Application of Missing Data Approaches in IPV Risk Assessment Research
Researchers have implemented a diverse range of missing data handling techniques as a result of the varied guidelines for IPV risk tools. This inconsistency may introduce unknown biases into the literature, making it difficult to compare results across studies. For example, some researchers have used listwise or pairwise deletion, excluding cases with missing data entirely (Jung & Buro, 2017; Nazarewicz et al., 2024) or on an analysis-by-analysis basis (Kropp & Hart, 2000; López-Ossorio et al., 2017). Others have modified scales by excluding items that could not be reliably scored from police records (Jung & Buro, 2017; Radatz & Hilton, 2022). To retain incomplete cases and items, most researchers have employed mechanical scoring (Belfrage et al., 2012; Gray et al., 2025; Jung & Himmen, 2022; Murphy et al., 2003; Storey et al., 2014) or proration (Grann & Wedin, 2002; Gray et al., 2025; Pham et al., 2023; Vølstad et al., 2025).

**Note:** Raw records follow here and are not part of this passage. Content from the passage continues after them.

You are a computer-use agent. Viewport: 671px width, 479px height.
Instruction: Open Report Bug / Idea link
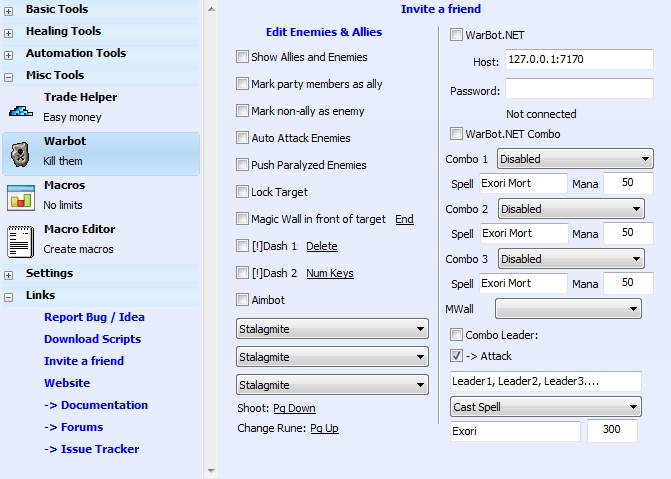point(94,317)
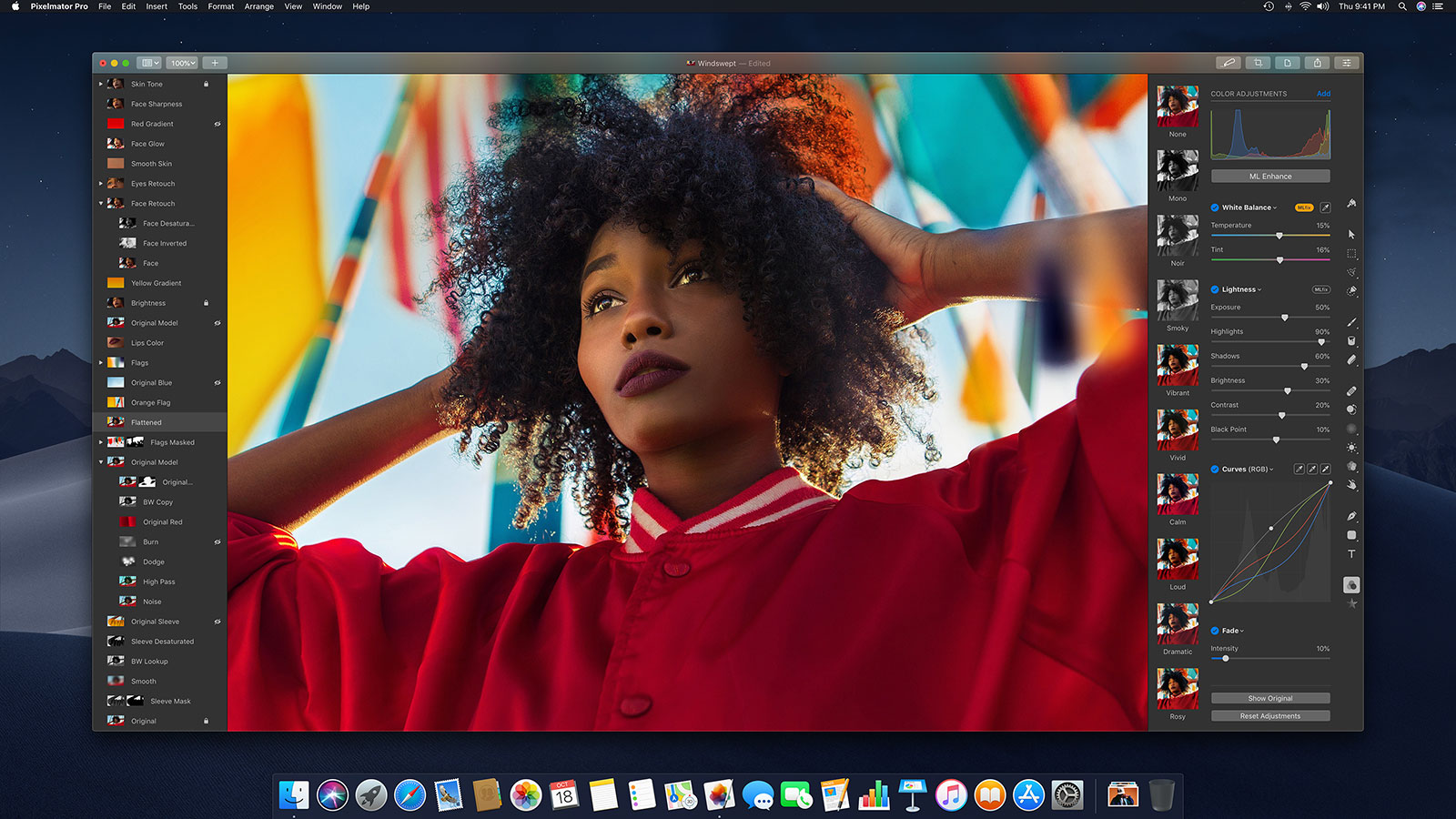This screenshot has width=1456, height=819.
Task: Open the Arrange menu in the menu bar
Action: 258,6
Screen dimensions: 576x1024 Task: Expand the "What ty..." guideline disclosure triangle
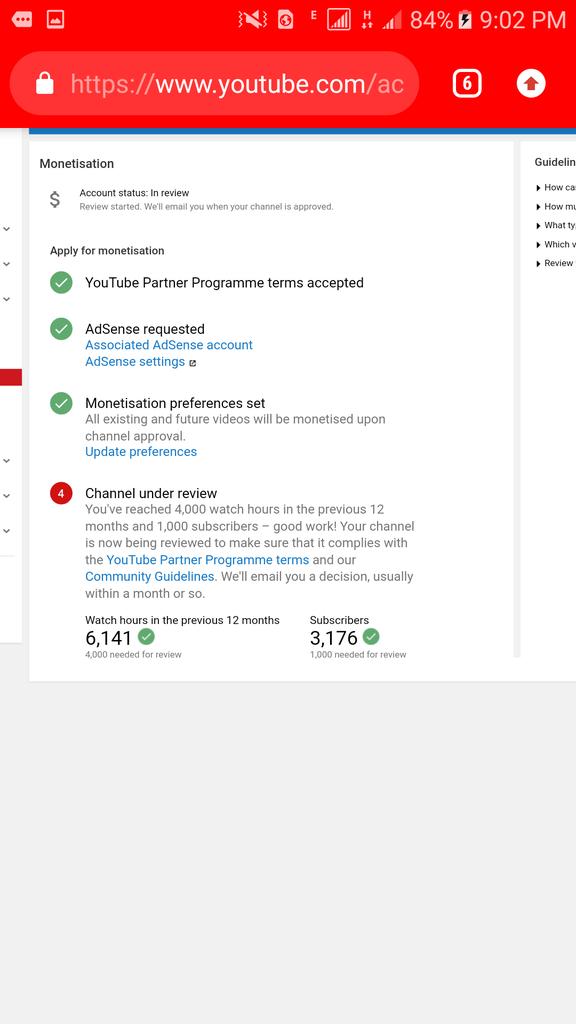538,226
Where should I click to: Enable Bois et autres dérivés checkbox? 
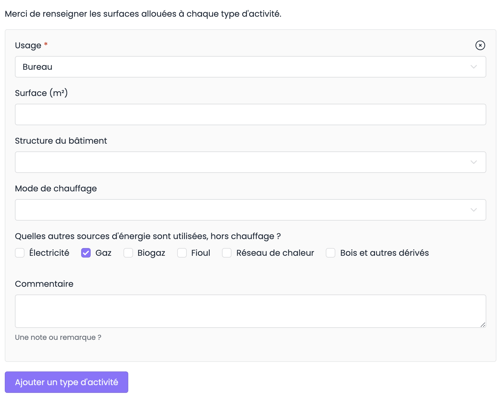click(x=330, y=253)
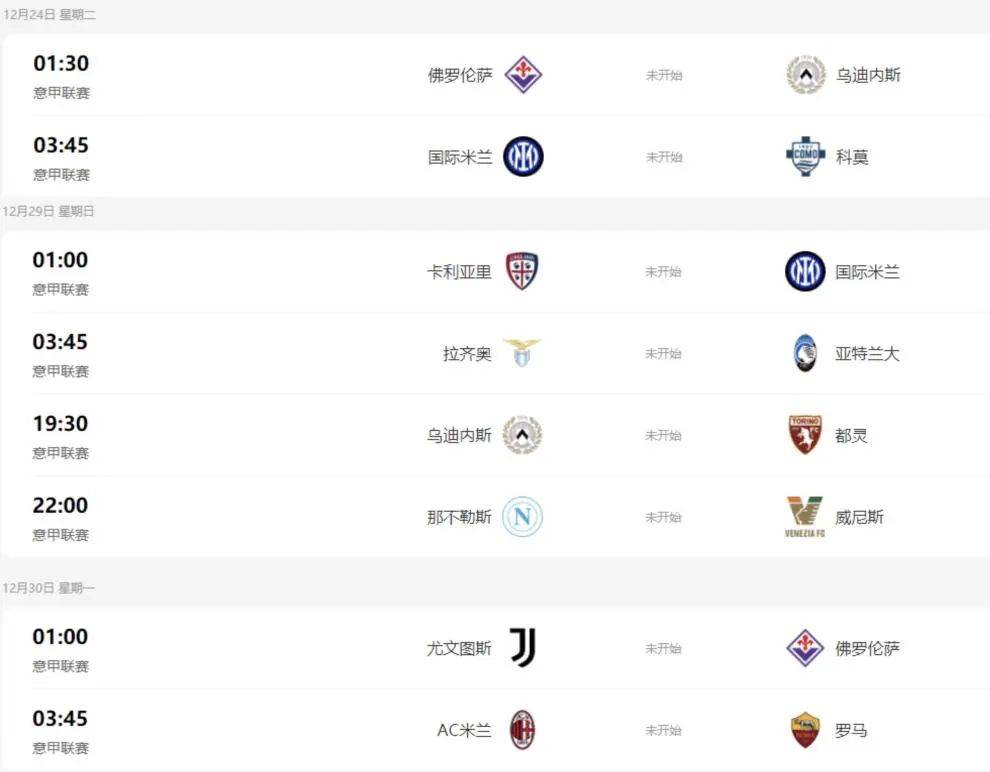Click the Juventus J logo

pos(523,648)
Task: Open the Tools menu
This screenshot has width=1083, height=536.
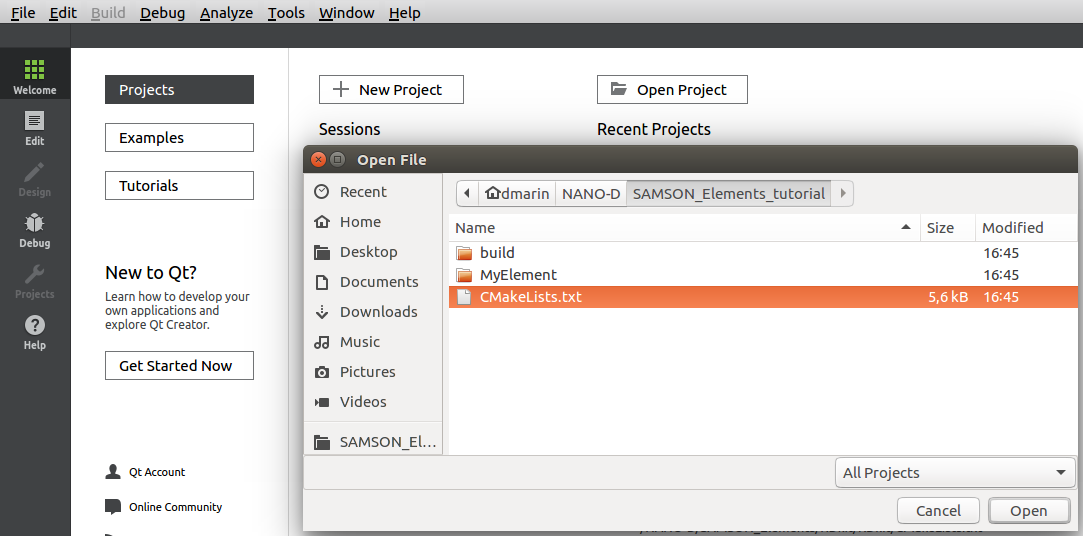Action: click(x=286, y=13)
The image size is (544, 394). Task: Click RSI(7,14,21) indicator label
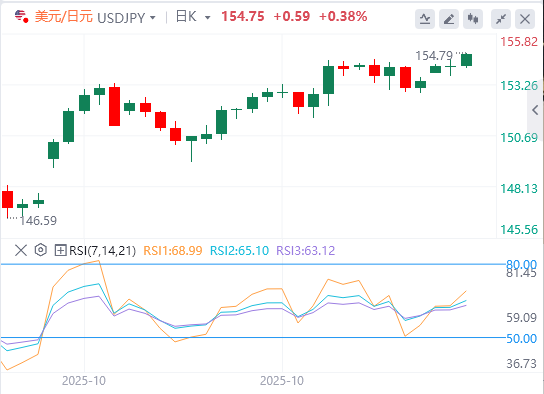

Approaches to Missing Data in Correctional Risk Assessment
Given the varying recommendations from IPV risk tool developers and application of diverse missing data handling approaches, it is important to understand the theoretical foundations and practical implications of each. Deletion methods reduce statistical power and can introduce bias into the results if there is systematic missingness (Little & Rubin, 2002). Scale modifications reduce the generalizability of results and may degrade predictive accuracy if the strongest predictors are omitted. As mechanical scoring and proration retain incomplete cases and items, researchers likely view them as better options, hence their widespread use. Yet only one study has compared their performance against each other and to more sophisticated techniques like multiple imputation (Perley-Robertson et al., 2024). The present study extends this work, beginning first with a brief description of each method—mechanical scoring, proration, and multiple imputation—as summarized by Perley-Robertson et al. (2024, pp. 1644–1646).
Mechanical Scoring
The simplest of these three approaches is to mechanically sum the available items. Although convenient, this method can underestimate risk by effectively assigning zeros to missing items (Downey & King, 1998). Perley-Robertson and colleagues discussed how this method could degrade the predictive accuracy of risk tools by reducing the association between scale scores and recidivism for recidivists who would have scored higher than zero on missing items. Ignoring missing items by summing without correction also redefines the composition of the scale by the level and pattern of missing data. Applying Schafer and Graham’s (2002) logic for proration, this limits the generalizability of results across samples. Perley-Robertson et al. also discussed how this method could degrade the predictive accuracy of risk tools if a sample is systematically missing the strongest items, but the same logic applies to individual assessments.
Proration
Another convenient method for handling missing risk assessment data is proration. This technique is performed by averaging an individual’s available items, but it is mathematically equivalent to filling in their missing scores with the mean of their available scores—hence the alternative name
Multiple Imputation
Multiple imputation is an advanced statistical technique widely regarded as one of the best options for addressing missing data (Enders, 2010; Schafer & Graham, 2002). It involves generating multiple datasets with different estimates of the missing values, running the substantive analyses on each dataset, and then aggregating these results. Most imputation algorithms use a two-step iterative regression procedure to fill in the missing values (Enders & Baraldi, 2018). In Step 1, regression equations are constructed from the observed data to predict the missing values, each with an added residual term that maintains the natural variability in scores. In Step 2, these imputed values are used to estimate new regression parameters, which are carried forward to the next two-step iteration. This process is repeated until parameter estimate distributions from Step 2 are stable across iterations (Enders, 2010). Multiple imputation assumes data are at least missing at random (MAR; Rubin, 1987) and yields more accurate parameter estimates and standard errors than traditional techniques when data are not missing completely at random (MCAR; Baraldi & Enders, 2010; de Goeij et al., 2013; Schafer & Graham, 2002; Woods et al., 2023). For more information on this technique, see the online supplementary material.
Present Study
Researchers and practitioners have employed various methods to address missing data in IPV risk assessment, yet there has been little empirical investigation into the impact of these approaches on predictive accuracy. Our study builds on Perley-Robertson and colleagues’ (2024) initial work on this topic in two important ways. First, we examined how missing data affected the ODARA, a widely used IPV risk assessment tool not previously studied in this context. Second, we addressed a key limitation of their research by applying the same five generated missing data conditions not only to the full sample, but also to two randomly selected subsets comprising one third and two thirds of the sample. This will determine whether introducing measurement error for some versus all cases (and in different amounts) affects relative predictive accuracy.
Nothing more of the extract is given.